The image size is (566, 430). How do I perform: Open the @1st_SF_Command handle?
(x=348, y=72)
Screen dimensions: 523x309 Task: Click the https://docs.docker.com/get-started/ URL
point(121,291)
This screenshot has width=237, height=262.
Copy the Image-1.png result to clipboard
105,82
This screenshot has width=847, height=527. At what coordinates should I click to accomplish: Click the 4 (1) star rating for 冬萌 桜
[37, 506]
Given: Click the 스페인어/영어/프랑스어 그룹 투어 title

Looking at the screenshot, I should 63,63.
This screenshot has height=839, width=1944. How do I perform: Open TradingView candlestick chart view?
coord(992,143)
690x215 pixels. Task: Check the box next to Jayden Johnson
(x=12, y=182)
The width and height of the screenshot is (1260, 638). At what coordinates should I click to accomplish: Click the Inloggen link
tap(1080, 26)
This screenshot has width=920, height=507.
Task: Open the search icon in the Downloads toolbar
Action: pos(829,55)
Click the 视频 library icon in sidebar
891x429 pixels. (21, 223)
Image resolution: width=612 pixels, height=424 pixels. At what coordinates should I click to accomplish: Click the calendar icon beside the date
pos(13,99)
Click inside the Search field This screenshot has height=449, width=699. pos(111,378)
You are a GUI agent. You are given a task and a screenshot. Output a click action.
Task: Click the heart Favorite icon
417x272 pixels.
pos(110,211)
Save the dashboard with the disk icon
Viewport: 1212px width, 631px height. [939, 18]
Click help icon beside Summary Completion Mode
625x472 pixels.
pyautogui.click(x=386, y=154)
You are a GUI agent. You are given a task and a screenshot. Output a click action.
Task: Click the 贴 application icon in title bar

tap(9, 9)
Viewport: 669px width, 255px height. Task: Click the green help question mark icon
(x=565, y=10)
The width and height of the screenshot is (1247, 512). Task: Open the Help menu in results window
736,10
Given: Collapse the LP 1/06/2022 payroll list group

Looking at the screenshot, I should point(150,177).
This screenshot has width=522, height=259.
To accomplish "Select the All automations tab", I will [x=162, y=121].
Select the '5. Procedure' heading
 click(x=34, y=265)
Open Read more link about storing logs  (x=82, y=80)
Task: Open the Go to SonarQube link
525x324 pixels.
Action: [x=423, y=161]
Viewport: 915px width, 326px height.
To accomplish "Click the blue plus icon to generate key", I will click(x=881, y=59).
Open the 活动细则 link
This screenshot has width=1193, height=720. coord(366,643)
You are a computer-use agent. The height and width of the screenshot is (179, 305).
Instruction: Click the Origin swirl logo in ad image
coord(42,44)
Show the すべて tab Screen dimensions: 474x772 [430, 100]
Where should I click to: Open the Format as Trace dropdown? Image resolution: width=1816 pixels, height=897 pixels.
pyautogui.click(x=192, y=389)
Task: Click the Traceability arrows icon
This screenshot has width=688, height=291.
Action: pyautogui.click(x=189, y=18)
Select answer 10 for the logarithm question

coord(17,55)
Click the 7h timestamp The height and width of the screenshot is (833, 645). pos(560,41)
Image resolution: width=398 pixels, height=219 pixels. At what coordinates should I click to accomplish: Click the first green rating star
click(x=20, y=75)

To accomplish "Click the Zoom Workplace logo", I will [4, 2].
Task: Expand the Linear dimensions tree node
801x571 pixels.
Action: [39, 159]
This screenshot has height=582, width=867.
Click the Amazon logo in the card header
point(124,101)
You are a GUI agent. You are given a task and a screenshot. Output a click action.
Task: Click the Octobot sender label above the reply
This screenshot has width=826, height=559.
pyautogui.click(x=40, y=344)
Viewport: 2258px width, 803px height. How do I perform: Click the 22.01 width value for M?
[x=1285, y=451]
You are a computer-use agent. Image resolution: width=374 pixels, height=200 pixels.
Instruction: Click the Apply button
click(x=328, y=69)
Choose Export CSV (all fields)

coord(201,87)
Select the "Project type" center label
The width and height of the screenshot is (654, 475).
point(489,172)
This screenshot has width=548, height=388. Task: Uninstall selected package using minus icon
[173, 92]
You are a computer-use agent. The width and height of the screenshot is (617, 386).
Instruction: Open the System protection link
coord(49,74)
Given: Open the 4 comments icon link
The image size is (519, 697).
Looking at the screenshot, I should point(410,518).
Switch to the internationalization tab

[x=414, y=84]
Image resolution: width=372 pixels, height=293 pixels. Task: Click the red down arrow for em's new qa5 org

########################################

■ **Problem statement**: Reproduce the full listing exactly.

■ **Task output**:
The image size is (566, 430). How do I perform: Open the @1st_SF_Command handle?
(x=348, y=72)
Screen dimensions: 523x309 Task: Click the https://docs.docker.com/get-started/ URL
point(121,291)
This screenshot has width=237, height=262.
Copy the Image-1.png result to clipboard
105,82
This screenshot has width=847, height=527. At what coordinates should I click to accomplish: Click the 4 (1) star rating for 冬萌 桜
[37, 506]
Given: Click the 스페인어/영어/프랑스어 그룹 투어 title

Looking at the screenshot, I should 63,63.
This screenshot has height=839, width=1944. How do I perform: Open TradingView candlestick chart view?
coord(992,143)
690x215 pixels. Task: Check the box next to Jayden Johnson
(x=12, y=182)
The width and height of the screenshot is (1260, 638). At what coordinates should I click to accomplish: Click the Inloggen link
tap(1080, 26)
This screenshot has width=920, height=507.
Task: Open the search icon in the Downloads toolbar
Action: pos(829,55)
Click the 视频 library icon in sidebar
891x429 pixels. (21, 223)
Image resolution: width=612 pixels, height=424 pixels. At what coordinates should I click to accomplish: Click the calendar icon beside the date
pos(13,99)
Click inside the Search field This screenshot has height=449, width=699. pos(111,378)
You are a GUI agent. You are given a task and a screenshot. Output a click action.
Task: Click the heart Favorite icon
417x272 pixels.
pos(110,211)
Save the dashboard with the disk icon
Viewport: 1212px width, 631px height. [939, 18]
Click help icon beside Summary Completion Mode
625x472 pixels.
pyautogui.click(x=386, y=154)
You are a GUI agent. You are given a task and a screenshot. Output a click action.
Task: Click the 贴 application icon in title bar

tap(9, 9)
Viewport: 669px width, 255px height. Task: Click the green help question mark icon
(x=565, y=10)
The width and height of the screenshot is (1247, 512). Task: Open the Help menu in results window
736,10
Given: Collapse the LP 1/06/2022 payroll list group

Looking at the screenshot, I should point(150,177).
This screenshot has width=522, height=259.
To accomplish "Select the All automations tab", I will [x=162, y=121].
Select the '5. Procedure' heading
 click(x=34, y=265)
Open Read more link about storing logs  (x=82, y=80)
Task: Open the Go to SonarQube link
525x324 pixels.
Action: [x=423, y=161]
Viewport: 915px width, 326px height.
To accomplish "Click the blue plus icon to generate key", I will click(x=881, y=59).
Open the 活动细则 link
This screenshot has width=1193, height=720. coord(366,643)
You are a computer-use agent. The height and width of the screenshot is (179, 305).
Instruction: Click the Origin swirl logo in ad image
coord(42,44)
Show the すべて tab Screen dimensions: 474x772 [430, 100]
Where should I click to: Open the Format as Trace dropdown? Image resolution: width=1816 pixels, height=897 pixels.
pyautogui.click(x=192, y=389)
Task: Click the Traceability arrows icon
This screenshot has width=688, height=291.
Action: pyautogui.click(x=189, y=18)
Select answer 10 for the logarithm question

coord(17,55)
Click the 7h timestamp The height and width of the screenshot is (833, 645). pos(560,41)
Image resolution: width=398 pixels, height=219 pixels. At what coordinates should I click to accomplish: Click the first green rating star
click(x=20, y=75)

To accomplish "Click the Zoom Workplace logo", I will [4, 2].
Task: Expand the Linear dimensions tree node
801x571 pixels.
Action: [39, 159]
This screenshot has height=582, width=867.
Click the Amazon logo in the card header
point(124,101)
You are a GUI agent. You are given a task and a screenshot. Output a click action.
Task: Click the Octobot sender label above the reply
This screenshot has width=826, height=559.
pyautogui.click(x=40, y=344)
Viewport: 2258px width, 803px height. How do I perform: Click the 22.01 width value for M?
[x=1285, y=451]
You are a computer-use agent. Image resolution: width=374 pixels, height=200 pixels.
Instruction: Click the Apply button
click(x=328, y=69)
Choose Export CSV (all fields)

coord(201,87)
Select the "Project type" center label
The width and height of the screenshot is (654, 475).
point(489,172)
This screenshot has width=548, height=388. Task: Uninstall selected package using minus icon
[173, 92]
You are a computer-use agent. The width and height of the screenshot is (617, 386).
Instruction: Open the System protection link
coord(49,74)
Given: Open the 4 comments icon link
The image size is (519, 697).
Looking at the screenshot, I should point(410,518).
Switch to the internationalization tab

[x=414, y=84]
Image resolution: width=372 pixels, height=293 pixels. Task: Click the red down arrow for em's new qa5 org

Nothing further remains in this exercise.